On the basis of the reports that were before the judge, and the most recent report that is before us, it was urged upon us that Adebowale suffered from clear and significant psychotic episodes after the offences. He had shown some symptoms of mental illness prior to the offence, albeit not significant enough to be a proper basis on which to found a defence of diminished responsibility, or in any way to lessen his culpability for his actions. However, his mental condition was a mitigating factor; it was recognised and it should be taken into account.
It was also submitted that we should take into account Adebowale's lesser role, the fact that although he had pleaded not guilty he did not contest or challenge the evidence in relation to the murder. The only challenge was in relation to the inference to be drawn in relation to the attempted murder of a police officer (of which he was acquitted). We were also urged, most importantly, to take into account his youth.
We have carefully considered all of those submissions. We have paid particular attention to the evidence in relation to his mental condition. At the time of the trial, as we have set out, it is clear from the reports of Dr Boast and the other psychiatrists that there was no evidence that the mental illness had any role at all in Adebowale's culpability. Nonetheless, we think that the judge was right to take into account the mental illness from which he had suffered thereafter, his symptoms at the time, his lesser role, the part he played and his youth. We consider that the judge fairly took all of those matters into account.
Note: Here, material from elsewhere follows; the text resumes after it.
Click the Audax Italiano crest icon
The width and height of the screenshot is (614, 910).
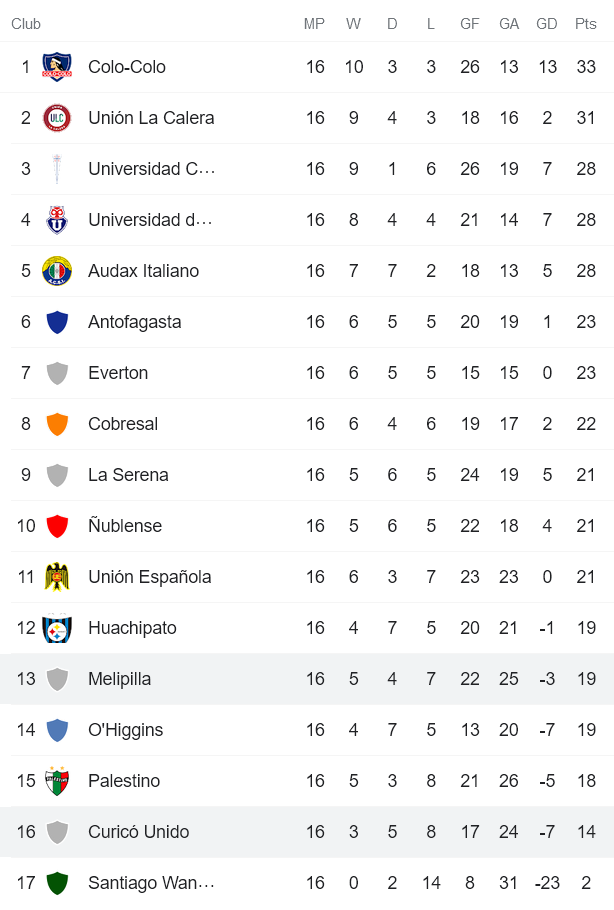click(x=57, y=271)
We have also had regard to the current report of Dr Boast. His view is that, prior to the trial and probably at the time of the offence, there might have been an element of psychosis. However, having carefully looked at this and having considered all the other reports, we are quite satisfied that there is no evidential basis on which it can be put before this court that psychosis played any part at the time of the offence, or that any other aspect of his mental illness affected his culpability for, the offence.
On that basis, therefore, we consider that the judge was entitled to pass the sentence that he did. It was within the range of the minimum term appropriate for this barbaric crime. Accordingly, we dismiss Adebowale's appeal against sentence.